In the hustle and bustle of our youthful years, contemplating estate planning may seem like a task meant for a far-off future. Yet, the importance of having crucial documents in place cannot be overstated, even for those under the age of 40. Particularly, health care directives and powers of attorney are not just for the older generation; they are essential tools for safeguarding our well-being and financial affairs, especially as we embark on new life chapters.

It’s Not Just for the Wealthy: One common misconception among younger individuals is that they don’t have enough assets to warrant estate planning. While it’s true that complex estates may necessitate more intricate plans, everyone, regardless of wealth, should have basic documents like a will, trust, health care directive, and power of attorney in place. These documents provide clarity and protection for your wishes, ensuring that your assets are distributed as you see fit and sparing your loved ones from unnecessary legal complexities.

The College Conundrum: As young adults head off to college, it’s natural for parents to assume that they retain access to their child’s health records and can make financial decisions on their behalf. However, this is not the case once a child turns 18. Health care directives and powers of attorney become indispensable tools in granting parents or trusted individuals the authority to make medical decisions and manage financial matters should the need arise. It’s a crucial step towards ensuring seamless communication and decision-making during unforeseen circumstances.

Beyond Joint Accounts: While joint accounts are often considered a convenient way to manage finances, they fall short when it comes to comprehensive protection. A power of attorney document goes beyond what joint accounts offer, by granting someone the authority to act on your behalf in a variety of financial and legal matters, even if you become incapacitated. This ensures that your financial affairs are managed according to your wishes, safeguarding your interests in a more robust way.

Plus, in most states, if a parent is joint on a child’s bank account, that money may all be considered the parent’s money for Medicaid or other needs-based benefit programs.
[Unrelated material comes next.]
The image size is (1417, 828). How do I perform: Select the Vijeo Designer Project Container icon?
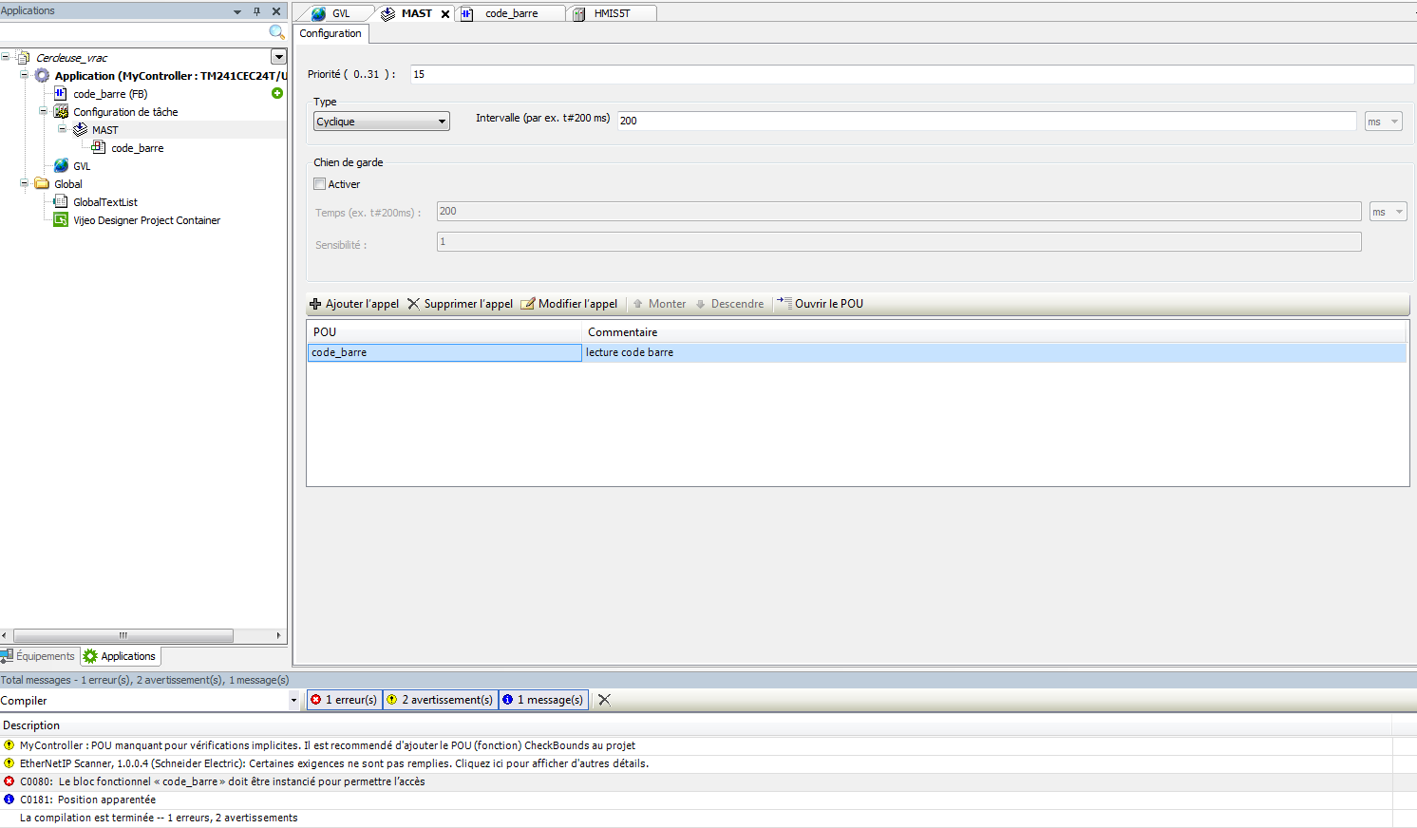(61, 220)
This unintended consequence could result in harsh treatment when applying for such programs. Further, joint accounts typically use the “survivor wins” rule, wherein the living account owner takes all, which may hinder your post-death distribution plan.
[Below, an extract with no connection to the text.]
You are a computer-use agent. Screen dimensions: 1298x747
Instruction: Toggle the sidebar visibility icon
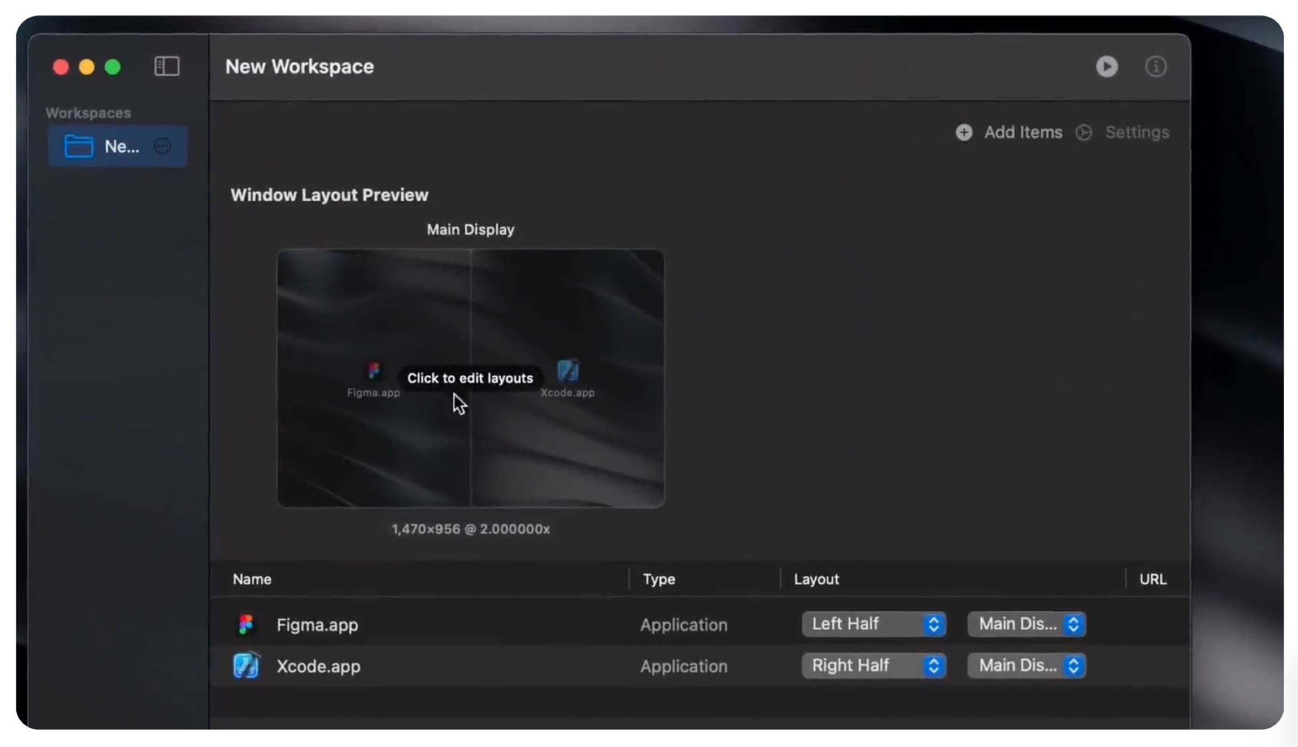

In conclusion, health care directives, powers of attorney, and wills are not just for the aging demographic; it’s a crucial step for anyone who wishes to have control over their life decisions. By establishing health care directives and powers of attorney early on, we not only ensure our own well-being but also provide clarity and support for our loved ones during challenging times. It’s an investment in our future, giving us peace of mind and the ability to face life’s uncertainties with confidence.